=== EXERCISE PROMPT ===
Pull every line from the records that has the word "India" in it.
(SOURCE DATA)
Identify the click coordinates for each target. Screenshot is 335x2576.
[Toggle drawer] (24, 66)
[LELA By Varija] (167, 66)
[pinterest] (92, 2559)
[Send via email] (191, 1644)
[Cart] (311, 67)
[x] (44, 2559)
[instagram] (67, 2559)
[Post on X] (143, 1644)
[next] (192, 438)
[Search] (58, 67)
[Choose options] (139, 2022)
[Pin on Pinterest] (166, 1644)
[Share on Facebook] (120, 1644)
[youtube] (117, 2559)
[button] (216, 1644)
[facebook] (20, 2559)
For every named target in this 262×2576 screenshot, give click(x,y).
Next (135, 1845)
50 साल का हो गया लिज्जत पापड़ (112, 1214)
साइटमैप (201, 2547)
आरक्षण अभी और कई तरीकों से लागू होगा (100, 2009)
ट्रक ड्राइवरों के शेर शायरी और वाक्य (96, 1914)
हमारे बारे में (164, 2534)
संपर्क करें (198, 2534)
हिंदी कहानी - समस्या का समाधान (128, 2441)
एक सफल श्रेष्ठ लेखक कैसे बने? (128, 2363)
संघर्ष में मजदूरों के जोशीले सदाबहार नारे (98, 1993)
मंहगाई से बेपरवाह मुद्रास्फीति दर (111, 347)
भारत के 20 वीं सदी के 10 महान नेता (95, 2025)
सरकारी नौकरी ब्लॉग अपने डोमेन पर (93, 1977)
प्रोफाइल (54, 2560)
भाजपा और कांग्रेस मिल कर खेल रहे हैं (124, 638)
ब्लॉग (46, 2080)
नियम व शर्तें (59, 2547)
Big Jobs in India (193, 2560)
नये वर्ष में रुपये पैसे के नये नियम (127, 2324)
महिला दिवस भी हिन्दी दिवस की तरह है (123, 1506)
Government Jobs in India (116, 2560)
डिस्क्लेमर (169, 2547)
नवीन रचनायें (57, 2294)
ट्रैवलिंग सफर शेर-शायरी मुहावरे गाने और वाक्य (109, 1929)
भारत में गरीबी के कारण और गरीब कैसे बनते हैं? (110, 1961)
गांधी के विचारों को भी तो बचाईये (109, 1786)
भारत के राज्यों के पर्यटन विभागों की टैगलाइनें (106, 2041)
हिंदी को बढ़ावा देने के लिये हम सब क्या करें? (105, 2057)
(End SOURCE DATA)
=== TASK RESPONSE ===
Big Jobs in India (193, 2560)
Government Jobs in India (116, 2560)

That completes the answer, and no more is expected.